Document:
——————————

I fear being ordinary. it isn’t shame-based, but more so the thought of always striving and wanting more for myself and those around me. I’m not sure if it’s societal implications of what it means to be “basic,” but I don’t want to be that either.

I want to be great. shouldn’t we all? in life, in love, in happiness, in family, in friendships, in relationships, in my career, in my talents… greatness is what I hope to achieve. the second you sell yourself short or settle for what you think could or can work “for now,” you’re cheating yourself. treat a temporary situation as just that–temporary. consider temporary as a stepping stone for permanence & what you REALLY want.

and so, I spend my days working out, applying to jobs I dream of working and just waiting. waiting for the universe or someone or something or God to answer my prayers. I pray every night– for my best friend, for my family, for a boy and lastly myself and my dreams. Slowly but surely the universe is responding. I attribute that to Mercury being in retrograde, but you take advantage of these things while the planets are in your favor.

Cierra and I had this long conversation the other day about our tendencies, sadness, wants/needs and fears. (the idea that in a few short months I could be states away from my best friend is just creepy, but I won’t go there right now.) In this convo that went from talking about Disney’s Tarzan to paragraph-long words of wisdom, I was both enlightened and comforted not only by her words, but by my own. And then we talked about tacos.

taking it day by day.

——————————

Material:
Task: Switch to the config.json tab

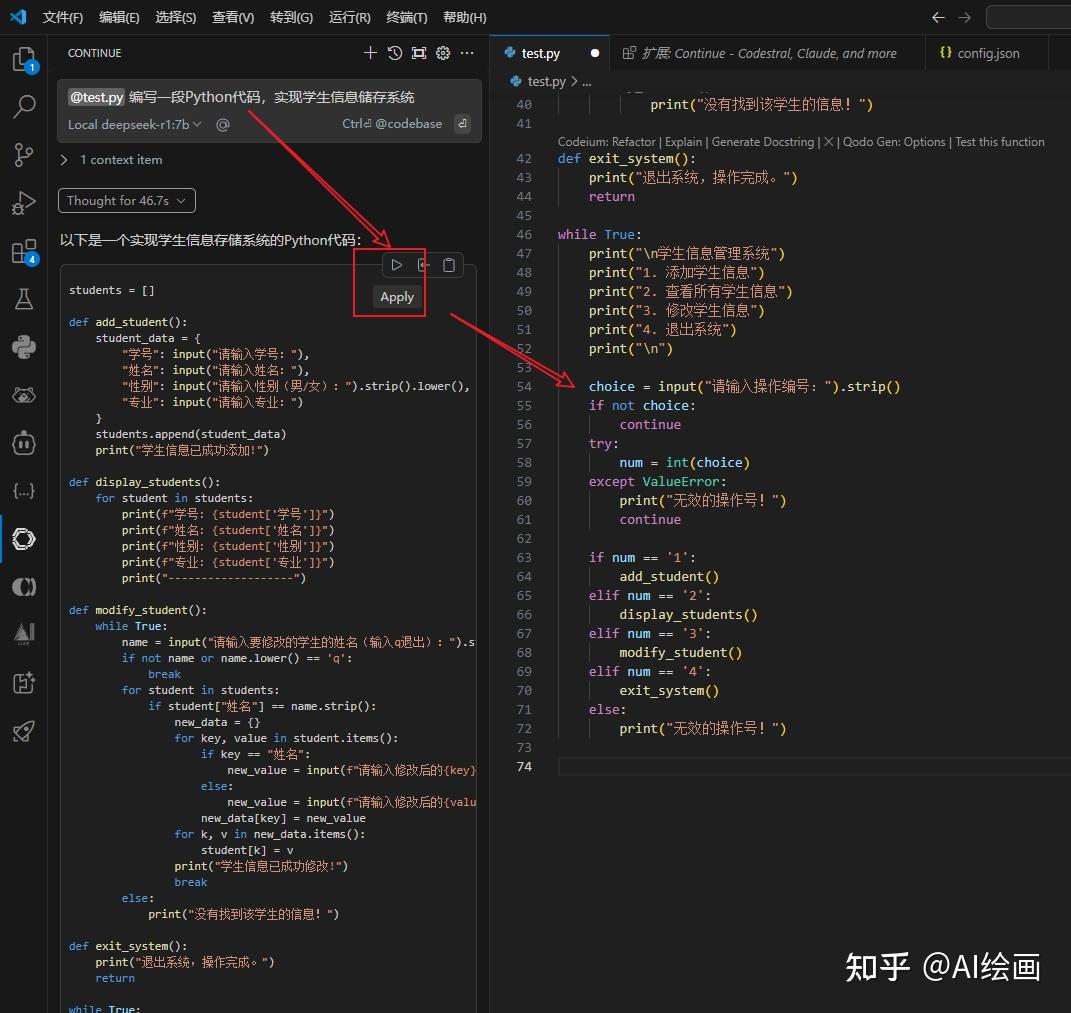Action: (986, 52)
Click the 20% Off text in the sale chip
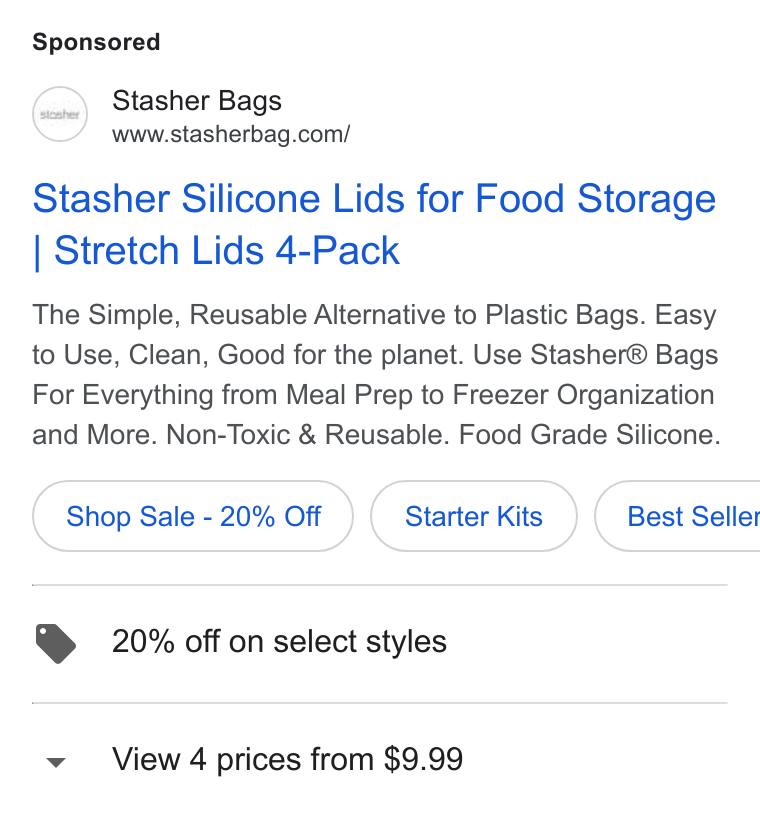 click(270, 516)
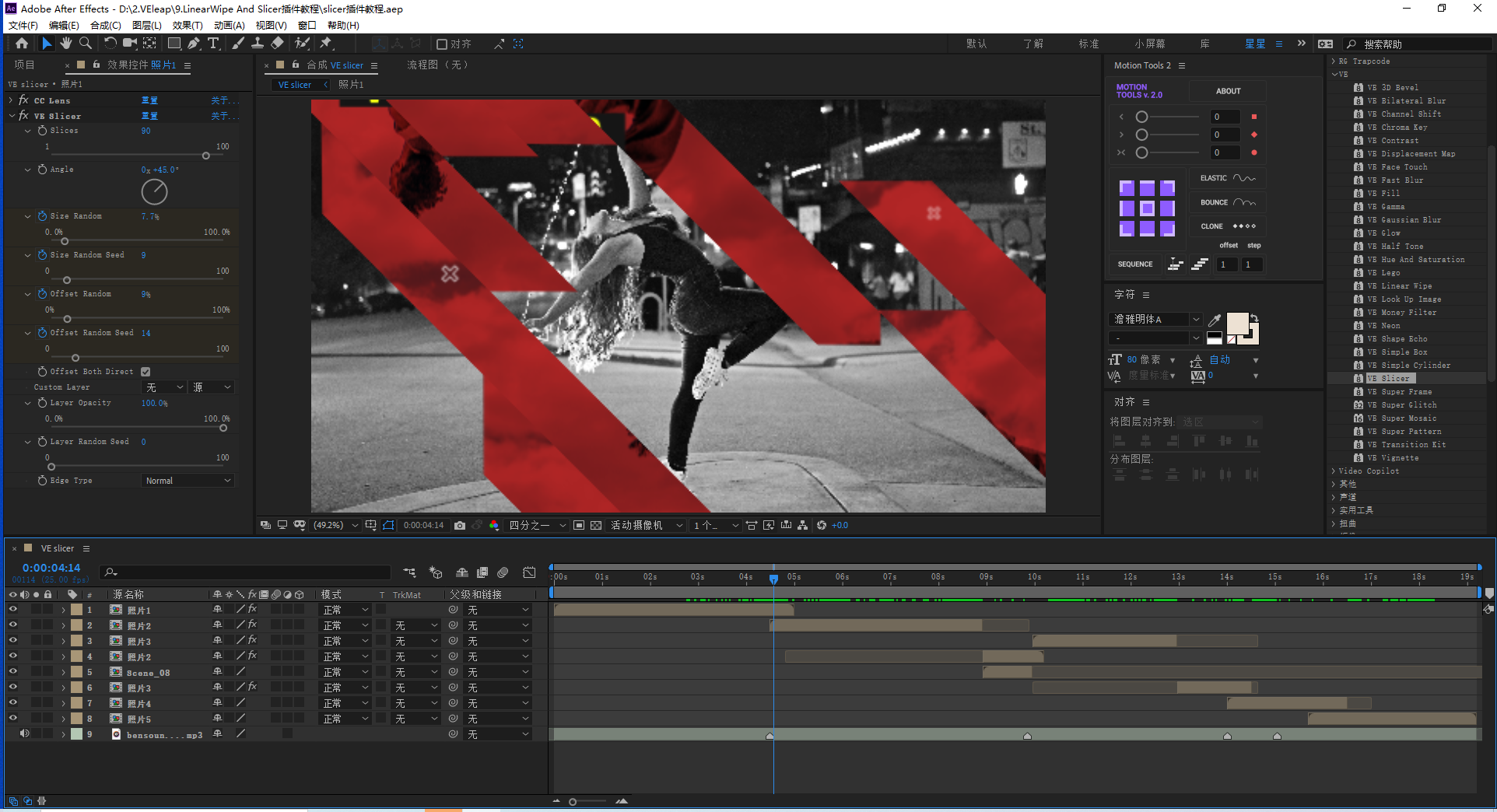1497x812 pixels.
Task: Click the SEQUENCE button
Action: (1135, 264)
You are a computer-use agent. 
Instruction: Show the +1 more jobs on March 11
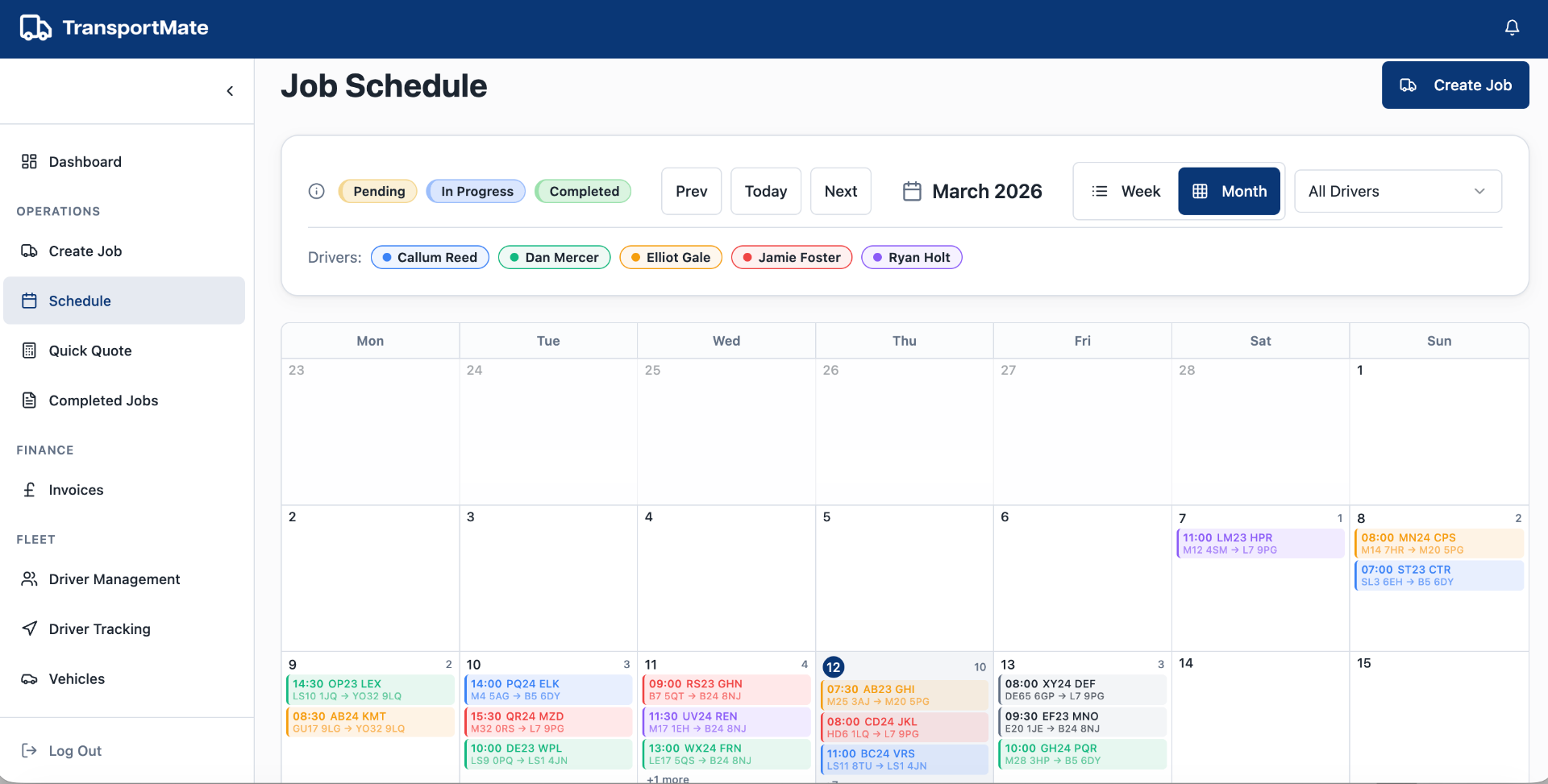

——————————

Things to do:
**1.** Answer these from the piece about fearing being ordinary:
(a) Besides waiting, how does the writer spend their days?
(b) Who does the writer pray for every night?
(c) Which Disney film did the conversation with Cierra start from?
**2.** Please reproduce word for word the passage in the piece about fearing being ordinary from "I want to be" to "you REALLY want.".

Expected outputs:
**1.**
(a) Working out and applying to jobs they dream of working.
(b) Their best friend, their family, a boy, and lastly themselves and their dreams.
(c) Disney's Tarzan.

**2.**
I want to be great. shouldn’t we all? in life, in love, in happiness, in family, in friendships, in relationships, in my career, in my talents… greatness is what I hope to achieve. the second you sell yourself short or settle for what you think could or can work “for now,” you’re cheating yourself. treat a temporary situation as just that–temporary. consider temporary as a stepping stone for permanence & what you REALLY want.